Day 2 discharge protocol violation resulting from neonatal jaundice occurred in 9 of 181 (5%); four of these nine neonates had phototherapy. With day 1 discharge and without equivalent vigilance with home or outpatient neonatal monitoring, it is possible that treatment for physiologic jaundice might be delayed or even missed altogether. However, we are not aware of major issues arising from this situation; day 1 or even same-day discharge had been standard for many years after vaginal birth in our center so this is not a new concern.
There are limitations to the trial. As a result of higher-than-expected protocol violations, particularly those arising from participant initiated crossover, we did not achieve the targeted sample size of 155 women in each arm on the per-protocol discharge efficacy analysis. However, given the primary outcome satisfaction rates of 127 of 142 (89.4%) compared with 128 of 148 (86.5%) for day 1 compared with day 2 from per-protocol analysis, further recruitment to reach 155 women in each arm would be futile because the finding of equivalence will not be altered. The outcome measures in the trial were largely self-reported and were not independently corroborated. However, the outcome measures were uncontroversial and there was no reason for the participants to be disingenuous in their responses. The generalizability of our finding on postcesarean day 1 discharge is limited for outcomes like breastfeeding in which prolonged home support by grandmothers can be expected to play a significant role. However, it is noteworthy that although our women did not receive routine home support by health care professionals, they still expressed high satisfaction with very early postcesarean discharge.

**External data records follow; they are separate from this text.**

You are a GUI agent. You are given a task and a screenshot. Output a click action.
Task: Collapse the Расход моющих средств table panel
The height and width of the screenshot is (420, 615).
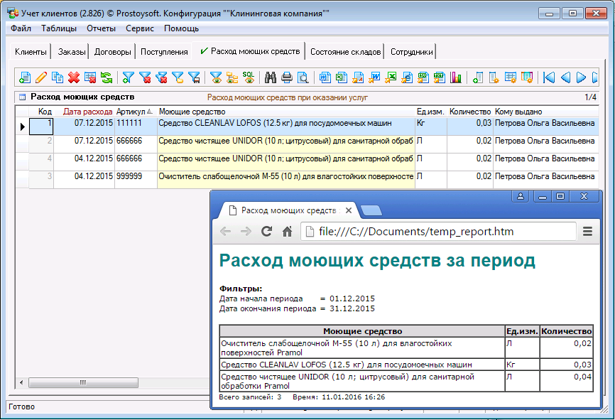coord(22,97)
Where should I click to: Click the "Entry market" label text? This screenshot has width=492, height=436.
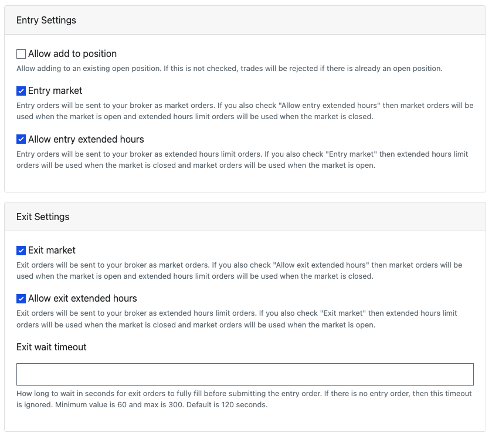coord(55,91)
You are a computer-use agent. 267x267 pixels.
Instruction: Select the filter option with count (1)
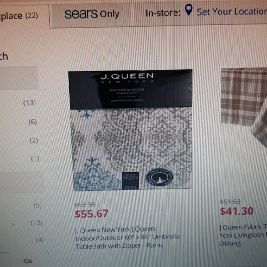(35, 158)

There is a significant and apparently realistic patient demand for next-day hospital discharge after a planned cesarean delivery in our population. Day 1 compared with day 2 discharge is associated with equivalent high patient satisfaction, subsequent exclusive breastfeeding rates, and no increase in unscheduled medical consultation for mother or neonate. Women admitted for a planned cesarean delivery should be informed that next-day discharge is feasible for most and this discharge timing could be considered after appropriate postoperative assessment.